> _Tasks_:
A. List every place name that appears in the passage about the Yongala.
B. According to the passage about the Yongala, on what date did the ship depart Melbourne for Cairns on its final voyage?
C. Pick up the passage about the Yongala after its last sentence and continue the account of the ship's final voyage.

Knight duly became an experienced, respected captain, and by 1901 his portrait was centre stage among his contemporaries in the line’s promotional literature.
The bus pulls into the crossroads at Ayr, and I’m left standing alone in single-storey rural Australia. A radio plays to itself through an open window.
I call Yongala Dive. It will send someone to pick me up when the dive-boat returns, in an hour, maybe two.
No drama.
In a scene straight from a Coen Brothers movie, I wander across the deserted street to the supermarket.
I’m the only customer. Then I find treasure for dinner; a tin of Stagg Chili. I’d give this place UNESCO World Heritage status, no question.
Back on my bench at the bus stop, I turn the page to Yongala’s final voyage.
She departed Melbourne for Cairns on 14 March, 1911, making her usual scheduled stops, and at Brisbane received a racehorse trainer with his new acquisition, Moonshine. Livestock as freight was not unusual, and the horse joined a red Lincoln bull already aboard.

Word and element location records

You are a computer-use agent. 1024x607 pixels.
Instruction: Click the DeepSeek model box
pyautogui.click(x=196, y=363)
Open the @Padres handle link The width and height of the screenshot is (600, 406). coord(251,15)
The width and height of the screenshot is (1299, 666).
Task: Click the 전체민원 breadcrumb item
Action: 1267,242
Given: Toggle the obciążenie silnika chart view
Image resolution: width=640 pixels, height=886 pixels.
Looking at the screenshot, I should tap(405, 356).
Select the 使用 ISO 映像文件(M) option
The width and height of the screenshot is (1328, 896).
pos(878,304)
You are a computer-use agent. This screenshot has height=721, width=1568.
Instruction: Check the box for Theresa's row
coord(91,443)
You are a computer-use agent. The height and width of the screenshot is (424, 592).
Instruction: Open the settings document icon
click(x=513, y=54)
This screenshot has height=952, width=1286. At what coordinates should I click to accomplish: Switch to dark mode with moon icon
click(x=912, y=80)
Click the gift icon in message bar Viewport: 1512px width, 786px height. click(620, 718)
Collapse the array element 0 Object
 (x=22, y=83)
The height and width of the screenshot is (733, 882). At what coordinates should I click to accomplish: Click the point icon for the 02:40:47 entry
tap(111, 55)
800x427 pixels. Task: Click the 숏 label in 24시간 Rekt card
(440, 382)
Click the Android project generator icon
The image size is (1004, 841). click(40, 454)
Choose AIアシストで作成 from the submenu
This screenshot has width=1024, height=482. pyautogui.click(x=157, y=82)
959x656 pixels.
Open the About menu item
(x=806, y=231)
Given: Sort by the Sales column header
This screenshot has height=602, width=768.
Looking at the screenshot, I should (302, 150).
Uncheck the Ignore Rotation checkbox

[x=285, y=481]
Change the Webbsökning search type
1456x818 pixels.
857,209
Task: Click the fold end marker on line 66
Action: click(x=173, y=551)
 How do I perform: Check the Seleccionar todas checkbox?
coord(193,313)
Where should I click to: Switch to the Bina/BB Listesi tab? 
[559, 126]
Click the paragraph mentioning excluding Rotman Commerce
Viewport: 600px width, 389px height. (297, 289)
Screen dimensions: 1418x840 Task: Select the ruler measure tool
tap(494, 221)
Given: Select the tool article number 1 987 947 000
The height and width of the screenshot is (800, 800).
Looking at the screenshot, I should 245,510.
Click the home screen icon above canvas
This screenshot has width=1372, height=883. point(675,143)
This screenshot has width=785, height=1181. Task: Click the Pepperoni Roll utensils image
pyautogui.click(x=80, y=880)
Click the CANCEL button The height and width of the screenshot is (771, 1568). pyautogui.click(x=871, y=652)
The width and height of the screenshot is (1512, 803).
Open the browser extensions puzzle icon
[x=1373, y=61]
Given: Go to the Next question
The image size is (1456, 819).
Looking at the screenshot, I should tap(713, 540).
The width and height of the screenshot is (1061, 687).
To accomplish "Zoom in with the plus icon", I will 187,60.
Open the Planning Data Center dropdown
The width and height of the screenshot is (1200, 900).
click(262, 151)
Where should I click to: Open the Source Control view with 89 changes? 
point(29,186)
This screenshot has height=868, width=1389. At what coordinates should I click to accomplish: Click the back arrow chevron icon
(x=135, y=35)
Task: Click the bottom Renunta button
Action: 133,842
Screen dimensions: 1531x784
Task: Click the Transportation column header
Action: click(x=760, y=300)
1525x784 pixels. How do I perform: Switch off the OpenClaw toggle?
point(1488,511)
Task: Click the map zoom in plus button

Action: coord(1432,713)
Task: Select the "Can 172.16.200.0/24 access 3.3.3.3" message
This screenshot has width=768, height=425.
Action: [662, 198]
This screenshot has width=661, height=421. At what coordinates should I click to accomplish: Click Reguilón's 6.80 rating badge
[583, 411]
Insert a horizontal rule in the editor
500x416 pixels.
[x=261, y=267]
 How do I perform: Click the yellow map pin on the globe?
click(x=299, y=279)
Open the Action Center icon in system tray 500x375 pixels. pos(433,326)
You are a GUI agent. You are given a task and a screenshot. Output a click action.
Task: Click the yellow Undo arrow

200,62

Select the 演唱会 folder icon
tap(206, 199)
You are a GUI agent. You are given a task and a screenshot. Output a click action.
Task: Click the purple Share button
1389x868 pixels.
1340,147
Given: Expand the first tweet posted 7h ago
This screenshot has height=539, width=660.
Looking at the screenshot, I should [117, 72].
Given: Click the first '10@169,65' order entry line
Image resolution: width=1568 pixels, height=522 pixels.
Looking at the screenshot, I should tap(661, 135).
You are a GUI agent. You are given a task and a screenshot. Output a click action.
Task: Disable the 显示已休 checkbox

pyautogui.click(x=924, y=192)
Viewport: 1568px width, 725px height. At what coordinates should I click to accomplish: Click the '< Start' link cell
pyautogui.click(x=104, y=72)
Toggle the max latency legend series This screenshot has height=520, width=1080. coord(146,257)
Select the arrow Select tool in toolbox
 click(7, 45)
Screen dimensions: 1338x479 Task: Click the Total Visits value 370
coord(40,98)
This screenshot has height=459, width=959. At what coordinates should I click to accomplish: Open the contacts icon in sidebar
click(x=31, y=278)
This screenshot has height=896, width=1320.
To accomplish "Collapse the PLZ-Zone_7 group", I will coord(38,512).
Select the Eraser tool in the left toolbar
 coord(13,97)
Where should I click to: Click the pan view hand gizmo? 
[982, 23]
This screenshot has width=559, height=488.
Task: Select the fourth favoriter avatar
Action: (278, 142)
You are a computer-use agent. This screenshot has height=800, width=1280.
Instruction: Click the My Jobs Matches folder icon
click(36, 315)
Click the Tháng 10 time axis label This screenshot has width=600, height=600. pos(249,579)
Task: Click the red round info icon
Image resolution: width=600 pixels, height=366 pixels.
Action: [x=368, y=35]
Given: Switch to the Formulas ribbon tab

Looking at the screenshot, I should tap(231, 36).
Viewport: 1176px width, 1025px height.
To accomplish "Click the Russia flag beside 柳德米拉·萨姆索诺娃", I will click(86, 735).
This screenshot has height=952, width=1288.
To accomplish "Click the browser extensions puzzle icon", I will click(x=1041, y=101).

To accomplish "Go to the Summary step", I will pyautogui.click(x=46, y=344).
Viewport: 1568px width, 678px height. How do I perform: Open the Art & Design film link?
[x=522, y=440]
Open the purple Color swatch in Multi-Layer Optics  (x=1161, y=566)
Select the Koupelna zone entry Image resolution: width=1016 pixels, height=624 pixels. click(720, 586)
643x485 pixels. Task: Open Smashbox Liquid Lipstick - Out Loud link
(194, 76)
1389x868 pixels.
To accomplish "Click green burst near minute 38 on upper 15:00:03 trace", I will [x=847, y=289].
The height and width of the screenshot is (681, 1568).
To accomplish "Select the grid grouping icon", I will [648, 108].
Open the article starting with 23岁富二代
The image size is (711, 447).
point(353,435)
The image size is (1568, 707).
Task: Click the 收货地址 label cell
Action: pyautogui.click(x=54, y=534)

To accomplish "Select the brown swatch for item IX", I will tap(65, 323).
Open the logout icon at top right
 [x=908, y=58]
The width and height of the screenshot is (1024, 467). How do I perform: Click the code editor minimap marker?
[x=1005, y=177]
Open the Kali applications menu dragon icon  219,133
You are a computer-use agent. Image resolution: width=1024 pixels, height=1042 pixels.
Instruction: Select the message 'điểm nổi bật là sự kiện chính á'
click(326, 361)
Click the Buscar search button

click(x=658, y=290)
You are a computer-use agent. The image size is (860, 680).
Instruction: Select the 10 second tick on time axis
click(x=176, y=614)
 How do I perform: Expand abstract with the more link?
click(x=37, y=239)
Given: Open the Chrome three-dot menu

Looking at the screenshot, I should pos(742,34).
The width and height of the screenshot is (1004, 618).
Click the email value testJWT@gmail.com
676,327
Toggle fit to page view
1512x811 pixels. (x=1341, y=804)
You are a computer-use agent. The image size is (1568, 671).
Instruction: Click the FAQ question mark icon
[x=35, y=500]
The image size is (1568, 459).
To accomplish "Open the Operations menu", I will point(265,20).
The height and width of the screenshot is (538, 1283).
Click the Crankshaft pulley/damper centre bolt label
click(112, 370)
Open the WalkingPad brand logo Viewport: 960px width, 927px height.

> _Answers in order_:
A. Ayr, Australia, Melbourne, Cairns, Brisbane

B. 14 March, 1911

C.
Yongala departed Flat-top Island for the 200-mile leg north to Townsville in the early afternoon of 23 March, and was sighted five hours later by a lighthouse-keeper in worsening weather. The vessel and 121 souls on board were never seen again.
Other shipping sought shelter after receiving storm warnings, but the Yongala, without radio, sailed straight into a cyclone. Overdue at Townsville, the assumption was that Knight had taken refuge, but when other ships arrived and there was still no word, an extensive land and sea search began.

THE LIGHTHOUSE-KEEPER AT BOWLING CAPE GREEN found a bag of chaff on the beach, and a steamer arrived in Townsville having recovered detritus, including an inscribed door from Yongala’s promenade deck to the music room. Then the badly decomposed remains of a horse was washed ashore.
With the ship now lost beyond doubt, a disaster fund was launched, showbiz got involved and over time, with no sign of the wreck, Yongala slipped into maritime mythology.
There was the odd ghost story featuring a rusty doppelgänger, but it wasn’t until 1947, when the Navy took a closer look at an obstruction discovered by minesweepers during the war, that it realised it had found a wreck with dimensions that matched Yongala’s.
When this discovery off Bowling Cape Green was made public, everyone assumed Yongala had been found. It was left to the Queensland Underwater Research Group, with their new scuba equipment, to finally establish the wreck’s identity.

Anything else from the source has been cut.